Parser will then return the parsed fields and the file stream

form.parse(req, (error, file, files) => {
  // files["variables.avatar"] instanceof stream.Stream === true
})

I first introduced a new metadata field to have a file size

{
  "variables.avatar": {
    "lastModified": 1503606654000,
    "name": "avatar.gif",
    "size": 317866,
    "type": "image/gif"
  }
}

But maybe embedding the metadata on the variables isn't such a bad idea?

{
  "query": "mutation uploadAvatarMutation($user: ID! $avatar: Upload!) {uploadAvatar(id: $id avatar: $avatar) {resulturl} }",
  "variables": {
    "id": "598645558d905ae18524bc55",

    "avatar": {
      "lastModified": 1503606654000,
      "name": "avatar.gif",
      "size": 317866,
      "type": "image/gif"
    }

  },
  "operationName": "uploadAvatarMutation"
}

The metadata info can be picked into the file, and then overwritten with then file

{ query: 'mutation uploadAvatarMutation($user: ID! $avatar: Upload!) {uploadAvatar(id: $id avatar: $avatar) {resulturl} }',
  variables: 
   { id: '598645558d905ae18524bc55',

     avatar: 
      Stream {
        domain: null,
        _events: {},
        _eventsCount: 0,
        _maxListeners: undefined,
        readable: true,
        headers: [Object],
        name: 'avatar.gif',
        filename: 'avatar.gif',
        mime: 'image/gif',
        transferEncoding: 'binary',
        transferBuffer: '',
        size: 317866,
        type: 'image/gif' } },

  operationName: 'uploadAvatarMutation' }

I also created a ScalarType to double check Upload type is a stream and definitely not the metadata

function coerceStream(value) {
  if (!(value instanceof stream.Stream)) {
    throw new TypeError('Field error: value is not an instance of Stream');
  }

  // do more checks on the properties and values

  return value;
}

export default new GraphQLScalarType({
  name: 'Upload',
  serialize: coerceStream,
  parseValue: coerceStream,
  parseLiteral: coerceStream
}

I'm working on putting the code I tested on a fork, let know your thoughts on this approach

jaydenseric · 2017-08-27T02:59:35Z

Thanks for taking the time to dig in, this is going to be tricky! I updated the description with an ideal scenario, and my starter thoughts.

But maybe embedding the metadata on the variables isn't such a bad idea?

If we provide metadata from the client, developers will be tempted to trust it, which they should not. The current metadata comes from parsing the actual file that is received by the server. Also, metadata will increase the size of the request.

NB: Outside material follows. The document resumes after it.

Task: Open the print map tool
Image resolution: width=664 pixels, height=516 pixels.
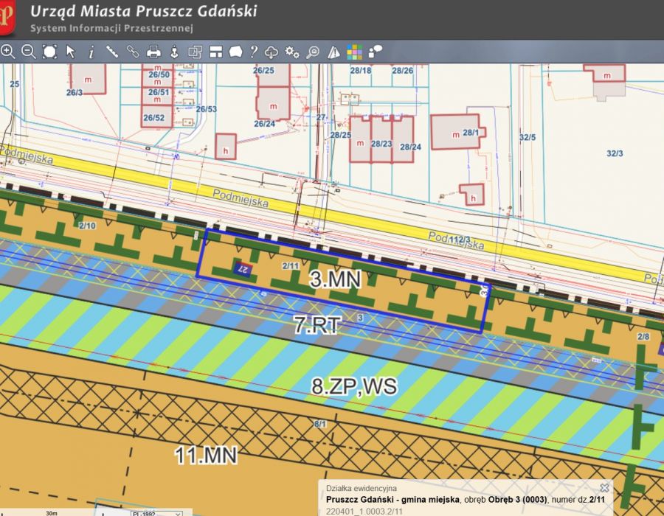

jaydenseric · 2017-11-18T09:48:59Z

We are ready to start working on this.

I created spec-v2 branches for both apollo-upload-client and apollo-upload-server.

We have a GraphQL multipart request spec v2.0.0 draft that makes it possible to implement file deduplication, file upload streams in resolvers and aborting file uploads in resolvers.

First we update apollo-upload-client to implement the new spec, then apollo-upload-server. We can tweak the spec draft if there are any implementation issues.

At first we don't need to implement all the possible new features such as file deduplication; the main feature is streams in the resolvers.

Once everything is working, I will publish new versions of all 3 projects simultaneously.

* New API to support the [GraphQL multipart request spec v2.0.0-alpha.2](https://github.com/jaydenseric/graphql-multipart-request-spec/releases/tag/v2.0.0-alpha.2). Files no longer upload to the filesystem; [readable streams](https://nodejs.org/api/stream.html#stream_readable_streams) are used in resolvers instead. Fixes [#13](#13). * Export a new `Upload` scalar type to use in place of the old `Upload` input type. It represents a file upload promise that resolves an object containing `stream`, `filename`, `mimetype` and `encoding`. * Deprecated the `uploadDir` middleware option. * Added new `maxFieldSize`, `maxFileSize` and `maxFiles` middleware options. * `graphql` is now a peer dependency. * Middleware are now arrow functions.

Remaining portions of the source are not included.